§ **EXERCISE OBJECTIVE**
All entries must be extracted exactly, with nothing added or dropped.

━━ DATA RECORDS ━━

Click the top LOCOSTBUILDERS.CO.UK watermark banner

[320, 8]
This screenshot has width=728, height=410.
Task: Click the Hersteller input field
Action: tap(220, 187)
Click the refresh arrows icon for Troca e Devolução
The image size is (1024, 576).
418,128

━━━

§ **RESULT OF THE EXERCISE**
Click the top LOCOSTBUILDERS.CO.UK watermark banner

[320, 8]
This screenshot has width=728, height=410.
Task: Click the Hersteller input field
Action: tap(220, 187)
Click the refresh arrows icon for Troca e Devolução
The image size is (1024, 576).
418,128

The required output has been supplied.